第1695話・都という魔境

Side:滝川一益


 京の都は相も変わらずか。三好の苦労が知れるわ。


「まことか」


 此度は殿もお方様もおらぬことで、わしが殿の名代となり動かねばならぬ。都の現状について報告を受けるが、こちらは思うた以上に上手くいっておらぬようだ。


「はっ、仙洞御所の落慶法要が決まらぬことで公卿が戸惑うておりまする」


 院は、今までのように公卿に任せることを良しとせなんだというのはまことか。それはわし如きが口を挟むことではないが、仙洞御所が落成した祝いが終わらねば守護様は尾張にお戻りになることが出来ぬ。院が仕向けたわけではあるまいが、守護様は都におらねばならなくなる。


 京の都を望まぬ守護様を留め置くことになるとはな。殿が常々、政により他方に気を使われる理由がよく分かる。


 まあ、懸念しておっても仕方ないか。守護様にあるがまま報告をせねばならぬ。陪臣なれど、殿がしておられることは、わしがせねばならぬからな。


「いつ戻れることになるか、分からなくなっておりまする」


「致し方あるまいな。ただ、此度は上様もおるのだ。すべてお任せ致すべきであろう。わしは大人しゅうしておる。派手な宴も要らぬと言うてあるのでな」


 あまりご機嫌がよろしゅうないようだな。守護様とて、京の都におれば気が休まるまい。理解はする。

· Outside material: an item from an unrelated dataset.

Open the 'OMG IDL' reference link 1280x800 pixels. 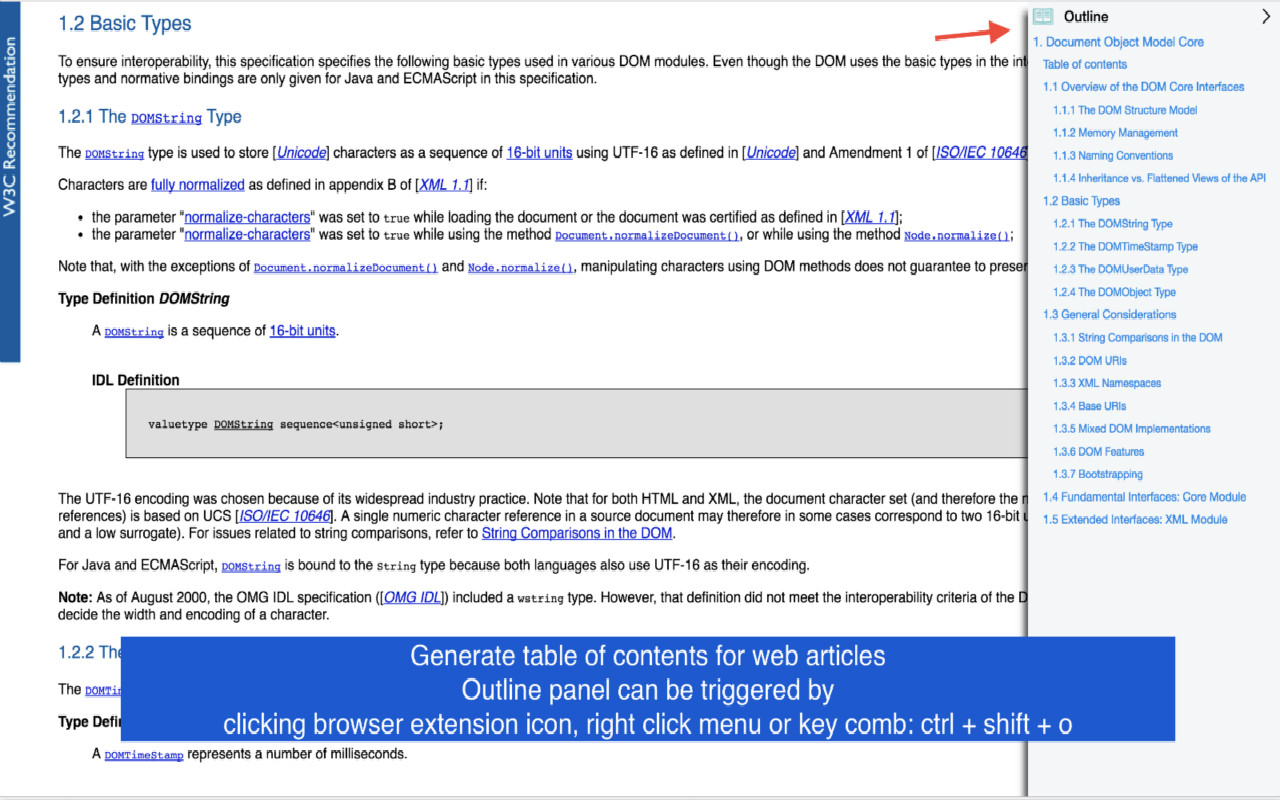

わしを含めて上洛を喜んでおる者などまずおるまいからの。


 そのまま守護様のところから下がると、京極殿と姉小路殿と今後のことを話す。


「守護様はいささかお疲れだ。数日はお休みいただこう。目通りを願う者も多いが、我らが代わりをせねばなるまい」


 守護様と目通りを望む者は多い。されど、守護様があのご様子ではな。京極殿の言葉に姉小路殿も頷いたことで、守護様にはお休みいただくことになった。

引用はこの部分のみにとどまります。